ABOUT THIS EXERCISE —
Of all the lines below, return only those starting with the line holding "Where should I click to: Click 'Notice" and going on through the line holding "Screen dimensions: 1306x924", exactly as written.

Stored data entries:
══════════════════════════════
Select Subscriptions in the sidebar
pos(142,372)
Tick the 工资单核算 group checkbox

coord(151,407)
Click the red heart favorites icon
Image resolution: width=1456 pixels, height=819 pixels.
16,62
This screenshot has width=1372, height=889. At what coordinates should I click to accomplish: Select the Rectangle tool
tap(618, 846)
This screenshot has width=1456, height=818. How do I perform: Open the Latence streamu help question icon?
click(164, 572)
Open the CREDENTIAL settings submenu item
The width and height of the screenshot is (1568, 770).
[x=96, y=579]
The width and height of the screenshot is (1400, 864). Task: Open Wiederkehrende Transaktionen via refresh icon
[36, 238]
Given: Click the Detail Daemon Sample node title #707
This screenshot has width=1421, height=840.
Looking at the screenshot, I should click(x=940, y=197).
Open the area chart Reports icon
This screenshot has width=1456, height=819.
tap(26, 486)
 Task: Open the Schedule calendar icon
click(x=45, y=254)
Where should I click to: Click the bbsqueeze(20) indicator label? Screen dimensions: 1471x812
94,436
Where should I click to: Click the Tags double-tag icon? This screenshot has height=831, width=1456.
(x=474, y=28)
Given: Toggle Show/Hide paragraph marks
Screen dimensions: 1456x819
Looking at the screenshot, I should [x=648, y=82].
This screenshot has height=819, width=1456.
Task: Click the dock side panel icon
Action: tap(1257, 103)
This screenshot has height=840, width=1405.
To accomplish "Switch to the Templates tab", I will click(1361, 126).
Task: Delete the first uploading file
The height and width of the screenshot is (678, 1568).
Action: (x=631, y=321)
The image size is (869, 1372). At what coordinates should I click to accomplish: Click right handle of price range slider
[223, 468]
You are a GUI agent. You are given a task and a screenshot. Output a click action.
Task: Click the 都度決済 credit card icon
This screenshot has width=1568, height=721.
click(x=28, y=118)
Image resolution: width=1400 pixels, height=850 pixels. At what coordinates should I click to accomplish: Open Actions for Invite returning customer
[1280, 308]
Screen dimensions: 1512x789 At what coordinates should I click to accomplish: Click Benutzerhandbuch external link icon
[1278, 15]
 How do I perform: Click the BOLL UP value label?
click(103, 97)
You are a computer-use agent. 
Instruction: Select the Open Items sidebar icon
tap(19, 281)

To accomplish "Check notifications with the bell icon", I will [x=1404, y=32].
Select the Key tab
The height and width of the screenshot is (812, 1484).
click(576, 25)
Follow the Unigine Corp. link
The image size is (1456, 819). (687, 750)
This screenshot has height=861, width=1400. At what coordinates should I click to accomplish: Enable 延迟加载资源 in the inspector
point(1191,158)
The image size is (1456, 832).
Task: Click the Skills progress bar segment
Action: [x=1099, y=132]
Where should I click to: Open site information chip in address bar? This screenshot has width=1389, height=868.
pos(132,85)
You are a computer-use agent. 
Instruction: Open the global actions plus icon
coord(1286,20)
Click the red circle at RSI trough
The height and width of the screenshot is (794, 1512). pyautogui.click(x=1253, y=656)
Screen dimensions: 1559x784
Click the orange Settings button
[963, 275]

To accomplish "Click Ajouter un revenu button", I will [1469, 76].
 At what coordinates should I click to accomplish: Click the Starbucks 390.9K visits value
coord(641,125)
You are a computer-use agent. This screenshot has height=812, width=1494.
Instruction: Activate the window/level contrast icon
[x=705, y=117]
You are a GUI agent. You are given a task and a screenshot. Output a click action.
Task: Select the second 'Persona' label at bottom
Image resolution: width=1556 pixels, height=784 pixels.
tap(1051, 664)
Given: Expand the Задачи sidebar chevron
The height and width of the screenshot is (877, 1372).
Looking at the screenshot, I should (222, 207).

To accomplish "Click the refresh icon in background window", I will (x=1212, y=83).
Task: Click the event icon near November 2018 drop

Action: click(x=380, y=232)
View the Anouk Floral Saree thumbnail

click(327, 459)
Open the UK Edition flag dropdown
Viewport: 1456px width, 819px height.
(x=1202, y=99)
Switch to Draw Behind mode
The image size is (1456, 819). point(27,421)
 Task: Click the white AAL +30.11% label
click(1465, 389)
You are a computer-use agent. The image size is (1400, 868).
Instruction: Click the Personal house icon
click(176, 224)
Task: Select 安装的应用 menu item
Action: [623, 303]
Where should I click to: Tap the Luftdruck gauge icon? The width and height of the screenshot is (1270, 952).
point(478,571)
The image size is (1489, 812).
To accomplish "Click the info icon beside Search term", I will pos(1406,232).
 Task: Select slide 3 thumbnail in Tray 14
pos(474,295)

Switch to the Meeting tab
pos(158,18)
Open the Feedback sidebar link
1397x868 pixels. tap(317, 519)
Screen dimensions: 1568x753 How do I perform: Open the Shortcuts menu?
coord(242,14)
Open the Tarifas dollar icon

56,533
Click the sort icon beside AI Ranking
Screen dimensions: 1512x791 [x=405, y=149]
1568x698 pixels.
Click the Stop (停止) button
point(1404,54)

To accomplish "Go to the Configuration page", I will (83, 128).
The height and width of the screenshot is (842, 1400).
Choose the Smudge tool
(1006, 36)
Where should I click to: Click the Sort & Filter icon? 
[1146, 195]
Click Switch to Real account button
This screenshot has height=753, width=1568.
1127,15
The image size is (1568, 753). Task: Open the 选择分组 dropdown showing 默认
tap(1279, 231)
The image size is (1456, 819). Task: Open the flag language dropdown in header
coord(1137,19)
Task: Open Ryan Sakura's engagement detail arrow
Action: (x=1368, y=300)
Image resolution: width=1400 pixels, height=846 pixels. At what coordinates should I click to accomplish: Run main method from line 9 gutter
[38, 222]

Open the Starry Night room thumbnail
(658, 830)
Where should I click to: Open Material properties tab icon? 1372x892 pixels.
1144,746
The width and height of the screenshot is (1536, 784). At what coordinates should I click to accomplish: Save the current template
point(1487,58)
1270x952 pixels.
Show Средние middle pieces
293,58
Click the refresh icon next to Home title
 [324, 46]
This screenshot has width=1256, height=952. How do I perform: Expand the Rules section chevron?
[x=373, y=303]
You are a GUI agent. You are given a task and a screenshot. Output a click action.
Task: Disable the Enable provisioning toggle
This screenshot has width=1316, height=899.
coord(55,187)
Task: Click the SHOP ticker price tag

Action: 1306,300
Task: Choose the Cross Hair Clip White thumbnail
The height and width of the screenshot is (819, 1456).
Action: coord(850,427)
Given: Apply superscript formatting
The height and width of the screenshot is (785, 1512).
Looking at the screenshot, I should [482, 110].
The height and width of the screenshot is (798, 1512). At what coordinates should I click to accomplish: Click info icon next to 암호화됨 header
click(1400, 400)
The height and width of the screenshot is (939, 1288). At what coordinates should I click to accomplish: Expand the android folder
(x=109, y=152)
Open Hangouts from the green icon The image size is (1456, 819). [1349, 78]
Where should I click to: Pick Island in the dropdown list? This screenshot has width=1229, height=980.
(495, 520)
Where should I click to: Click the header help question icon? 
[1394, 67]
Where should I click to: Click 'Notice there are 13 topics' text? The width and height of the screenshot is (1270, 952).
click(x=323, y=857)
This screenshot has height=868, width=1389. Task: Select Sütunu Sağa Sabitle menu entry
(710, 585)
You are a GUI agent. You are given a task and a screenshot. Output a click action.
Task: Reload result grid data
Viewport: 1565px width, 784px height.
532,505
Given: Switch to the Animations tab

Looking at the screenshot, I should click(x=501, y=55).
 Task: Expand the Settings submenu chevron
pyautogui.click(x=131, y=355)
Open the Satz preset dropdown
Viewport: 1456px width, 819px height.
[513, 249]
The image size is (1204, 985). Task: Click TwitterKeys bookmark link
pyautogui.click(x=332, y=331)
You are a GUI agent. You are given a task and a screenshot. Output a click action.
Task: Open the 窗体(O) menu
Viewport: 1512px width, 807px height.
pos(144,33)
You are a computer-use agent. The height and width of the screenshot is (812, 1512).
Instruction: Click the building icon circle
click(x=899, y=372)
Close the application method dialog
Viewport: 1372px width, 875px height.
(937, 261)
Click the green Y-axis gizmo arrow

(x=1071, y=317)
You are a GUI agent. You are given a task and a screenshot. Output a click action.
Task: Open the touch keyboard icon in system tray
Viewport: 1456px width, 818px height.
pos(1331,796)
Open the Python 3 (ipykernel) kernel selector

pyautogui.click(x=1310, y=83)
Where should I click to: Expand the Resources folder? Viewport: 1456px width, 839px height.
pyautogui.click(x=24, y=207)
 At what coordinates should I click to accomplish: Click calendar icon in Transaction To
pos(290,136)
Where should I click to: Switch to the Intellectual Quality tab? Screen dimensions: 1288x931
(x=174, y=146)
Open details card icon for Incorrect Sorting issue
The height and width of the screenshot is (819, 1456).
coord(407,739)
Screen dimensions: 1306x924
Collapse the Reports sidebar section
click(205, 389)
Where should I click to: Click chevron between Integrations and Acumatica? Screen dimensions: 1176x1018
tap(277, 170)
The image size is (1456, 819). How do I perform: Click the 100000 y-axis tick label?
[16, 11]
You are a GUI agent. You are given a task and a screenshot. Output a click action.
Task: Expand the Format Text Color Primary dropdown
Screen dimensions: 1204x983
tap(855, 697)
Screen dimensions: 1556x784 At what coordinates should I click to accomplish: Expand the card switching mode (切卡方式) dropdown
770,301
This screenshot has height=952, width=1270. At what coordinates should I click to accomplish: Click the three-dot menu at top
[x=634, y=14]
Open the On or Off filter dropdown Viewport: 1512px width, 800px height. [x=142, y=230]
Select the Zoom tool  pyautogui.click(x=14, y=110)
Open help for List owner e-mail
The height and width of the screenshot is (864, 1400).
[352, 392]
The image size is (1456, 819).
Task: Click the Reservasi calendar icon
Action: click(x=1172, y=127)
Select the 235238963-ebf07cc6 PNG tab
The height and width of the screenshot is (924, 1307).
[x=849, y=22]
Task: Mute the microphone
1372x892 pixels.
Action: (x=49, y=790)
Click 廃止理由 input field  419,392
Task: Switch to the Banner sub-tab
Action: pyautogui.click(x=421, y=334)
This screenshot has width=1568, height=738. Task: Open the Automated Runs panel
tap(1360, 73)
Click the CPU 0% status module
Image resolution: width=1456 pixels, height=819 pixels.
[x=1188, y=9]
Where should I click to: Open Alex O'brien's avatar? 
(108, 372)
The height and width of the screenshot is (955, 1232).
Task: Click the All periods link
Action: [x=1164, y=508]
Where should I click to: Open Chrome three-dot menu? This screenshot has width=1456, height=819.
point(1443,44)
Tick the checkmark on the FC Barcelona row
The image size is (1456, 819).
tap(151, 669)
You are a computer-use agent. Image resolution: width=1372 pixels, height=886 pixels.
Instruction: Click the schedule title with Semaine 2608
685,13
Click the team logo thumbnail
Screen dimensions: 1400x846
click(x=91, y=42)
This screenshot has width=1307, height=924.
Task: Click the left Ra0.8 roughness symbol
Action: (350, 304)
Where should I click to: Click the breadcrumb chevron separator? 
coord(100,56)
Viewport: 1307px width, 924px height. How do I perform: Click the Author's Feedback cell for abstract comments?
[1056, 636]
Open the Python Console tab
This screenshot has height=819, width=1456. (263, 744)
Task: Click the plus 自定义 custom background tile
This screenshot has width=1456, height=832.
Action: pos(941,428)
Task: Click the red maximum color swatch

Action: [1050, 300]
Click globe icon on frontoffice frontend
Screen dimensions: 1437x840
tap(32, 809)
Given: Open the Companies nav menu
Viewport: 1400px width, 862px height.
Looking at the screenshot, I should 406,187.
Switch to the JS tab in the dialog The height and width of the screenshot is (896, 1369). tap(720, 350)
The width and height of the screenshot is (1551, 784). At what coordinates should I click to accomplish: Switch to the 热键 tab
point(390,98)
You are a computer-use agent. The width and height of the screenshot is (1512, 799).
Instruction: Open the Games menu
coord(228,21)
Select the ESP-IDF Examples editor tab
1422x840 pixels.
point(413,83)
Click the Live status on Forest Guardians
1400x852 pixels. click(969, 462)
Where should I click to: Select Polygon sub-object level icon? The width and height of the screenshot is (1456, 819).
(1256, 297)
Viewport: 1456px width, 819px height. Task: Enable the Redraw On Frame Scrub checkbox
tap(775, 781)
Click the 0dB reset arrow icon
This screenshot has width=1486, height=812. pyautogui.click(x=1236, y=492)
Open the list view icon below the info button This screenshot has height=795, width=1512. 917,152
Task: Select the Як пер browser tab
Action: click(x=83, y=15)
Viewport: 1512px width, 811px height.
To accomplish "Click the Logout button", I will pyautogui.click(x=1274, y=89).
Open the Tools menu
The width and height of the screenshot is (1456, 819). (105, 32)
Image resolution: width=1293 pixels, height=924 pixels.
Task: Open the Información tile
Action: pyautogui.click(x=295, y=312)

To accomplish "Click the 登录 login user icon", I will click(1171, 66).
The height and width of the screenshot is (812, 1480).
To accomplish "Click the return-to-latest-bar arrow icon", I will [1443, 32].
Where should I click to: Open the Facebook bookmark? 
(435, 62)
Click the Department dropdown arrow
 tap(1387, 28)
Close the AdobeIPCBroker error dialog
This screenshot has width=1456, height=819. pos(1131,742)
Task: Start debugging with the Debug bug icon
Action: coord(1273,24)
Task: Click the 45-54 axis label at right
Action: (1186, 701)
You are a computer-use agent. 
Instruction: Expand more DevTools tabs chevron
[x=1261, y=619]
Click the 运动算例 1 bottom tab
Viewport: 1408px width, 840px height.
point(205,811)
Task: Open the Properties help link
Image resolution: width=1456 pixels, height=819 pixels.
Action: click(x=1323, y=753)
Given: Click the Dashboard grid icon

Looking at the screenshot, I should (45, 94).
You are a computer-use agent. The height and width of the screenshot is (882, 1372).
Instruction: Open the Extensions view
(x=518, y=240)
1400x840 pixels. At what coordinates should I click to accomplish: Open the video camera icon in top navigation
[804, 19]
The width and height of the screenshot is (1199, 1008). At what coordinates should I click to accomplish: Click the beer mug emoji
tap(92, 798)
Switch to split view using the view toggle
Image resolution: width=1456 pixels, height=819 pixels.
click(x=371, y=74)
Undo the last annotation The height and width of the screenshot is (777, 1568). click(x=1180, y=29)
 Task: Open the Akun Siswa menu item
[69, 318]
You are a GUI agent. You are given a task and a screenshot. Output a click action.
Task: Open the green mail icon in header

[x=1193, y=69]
══════════════════════════════
REPLY TO THE TASK —
Where should I click to: Click 'Notice there are 13 topics' text? The width and height of the screenshot is (1270, 952).
click(x=323, y=857)
This screenshot has height=868, width=1389. Task: Select Sütunu Sağa Sabitle menu entry
(710, 585)
You are a GUI agent. You are given a task and a screenshot. Output a click action.
Task: Reload result grid data
Viewport: 1565px width, 784px height.
532,505
Given: Switch to the Animations tab

Looking at the screenshot, I should click(x=501, y=55).
 Task: Expand the Settings submenu chevron
pyautogui.click(x=131, y=355)
Open the Satz preset dropdown
Viewport: 1456px width, 819px height.
[513, 249]
The image size is (1204, 985). Task: Click TwitterKeys bookmark link
pyautogui.click(x=332, y=331)
You are a GUI agent. You are given a task and a screenshot. Output a click action.
Task: Open the 窗体(O) menu
Viewport: 1512px width, 807px height.
pos(144,33)
You are a computer-use agent. The height and width of the screenshot is (812, 1512).
Instruction: Click the building icon circle
click(x=899, y=372)
Close the application method dialog
Viewport: 1372px width, 875px height.
(937, 261)
Click the green Y-axis gizmo arrow

(x=1071, y=317)
You are a GUI agent. You are given a task and a screenshot. Output a click action.
Task: Open the touch keyboard icon in system tray
Viewport: 1456px width, 818px height.
pos(1331,796)
Open the Python 3 (ipykernel) kernel selector

pyautogui.click(x=1310, y=83)
Where should I click to: Expand the Resources folder? Viewport: 1456px width, 839px height.
pyautogui.click(x=24, y=207)
 At what coordinates should I click to accomplish: Click calendar icon in Transaction To
pos(290,136)
Where should I click to: Switch to the Intellectual Quality tab? Screen dimensions: 1288x931
(x=174, y=146)
Open details card icon for Incorrect Sorting issue
The height and width of the screenshot is (819, 1456).
coord(407,739)
Screen dimensions: 1306x924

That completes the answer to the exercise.